TASK DIRECTIONS | Copy every record that appears below, exactly as it stands.

Records drawn from a dataset
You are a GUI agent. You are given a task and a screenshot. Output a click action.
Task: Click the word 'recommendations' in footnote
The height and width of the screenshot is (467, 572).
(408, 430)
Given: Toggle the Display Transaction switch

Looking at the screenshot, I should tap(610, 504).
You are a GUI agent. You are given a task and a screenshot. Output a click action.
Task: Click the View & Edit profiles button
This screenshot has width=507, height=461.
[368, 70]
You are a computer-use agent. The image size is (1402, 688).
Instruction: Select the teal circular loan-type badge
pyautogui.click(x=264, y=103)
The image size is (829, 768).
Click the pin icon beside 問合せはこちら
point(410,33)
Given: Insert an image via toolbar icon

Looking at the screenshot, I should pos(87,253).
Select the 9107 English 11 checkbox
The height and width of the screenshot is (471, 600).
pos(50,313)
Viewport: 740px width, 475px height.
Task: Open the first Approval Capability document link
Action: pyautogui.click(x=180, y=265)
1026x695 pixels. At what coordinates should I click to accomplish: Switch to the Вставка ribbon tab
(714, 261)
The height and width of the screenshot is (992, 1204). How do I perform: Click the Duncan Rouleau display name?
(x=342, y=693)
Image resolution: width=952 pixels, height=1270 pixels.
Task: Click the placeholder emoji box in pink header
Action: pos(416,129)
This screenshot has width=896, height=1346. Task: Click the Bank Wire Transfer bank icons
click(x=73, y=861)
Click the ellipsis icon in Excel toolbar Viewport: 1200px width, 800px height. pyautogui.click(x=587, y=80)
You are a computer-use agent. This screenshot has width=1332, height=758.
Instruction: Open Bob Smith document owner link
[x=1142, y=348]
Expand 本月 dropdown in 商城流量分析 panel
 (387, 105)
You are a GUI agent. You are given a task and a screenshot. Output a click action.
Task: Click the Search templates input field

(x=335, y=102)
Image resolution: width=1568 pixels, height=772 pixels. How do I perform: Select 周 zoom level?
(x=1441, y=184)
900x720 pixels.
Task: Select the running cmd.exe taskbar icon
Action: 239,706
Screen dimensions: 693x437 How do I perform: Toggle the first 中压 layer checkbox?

RESPONSE |
You are a GUI agent. You are given a task and a screenshot. Output a click action.
Task: Click the word 'recommendations' in footnote
The height and width of the screenshot is (467, 572).
(408, 430)
Given: Toggle the Display Transaction switch

Looking at the screenshot, I should tap(610, 504).
You are a GUI agent. You are given a task and a screenshot. Output a click action.
Task: Click the View & Edit profiles button
This screenshot has width=507, height=461.
[368, 70]
You are a computer-use agent. The image size is (1402, 688).
Instruction: Select the teal circular loan-type badge
pyautogui.click(x=264, y=103)
The image size is (829, 768).
Click the pin icon beside 問合せはこちら
point(410,33)
Given: Insert an image via toolbar icon

Looking at the screenshot, I should pos(87,253).
Select the 9107 English 11 checkbox
The height and width of the screenshot is (471, 600).
pos(50,313)
Viewport: 740px width, 475px height.
Task: Open the first Approval Capability document link
Action: pyautogui.click(x=180, y=265)
1026x695 pixels. At what coordinates should I click to accomplish: Switch to the Вставка ribbon tab
(714, 261)
The height and width of the screenshot is (992, 1204). How do I perform: Click the Duncan Rouleau display name?
(x=342, y=693)
Image resolution: width=952 pixels, height=1270 pixels.
Task: Click the placeholder emoji box in pink header
Action: pos(416,129)
This screenshot has width=896, height=1346. Task: Click the Bank Wire Transfer bank icons
click(x=73, y=861)
Click the ellipsis icon in Excel toolbar Viewport: 1200px width, 800px height. pyautogui.click(x=587, y=80)
You are a computer-use agent. This screenshot has width=1332, height=758.
Instruction: Open Bob Smith document owner link
[x=1142, y=348]
Expand 本月 dropdown in 商城流量分析 panel
 (387, 105)
You are a GUI agent. You are given a task and a screenshot. Output a click action.
Task: Click the Search templates input field

(x=335, y=102)
Image resolution: width=1568 pixels, height=772 pixels. How do I perform: Select 周 zoom level?
(x=1441, y=184)
900x720 pixels.
Task: Select the running cmd.exe taskbar icon
Action: 239,706
Screen dimensions: 693x437 How do I perform: Toggle the first 中压 layer checkbox?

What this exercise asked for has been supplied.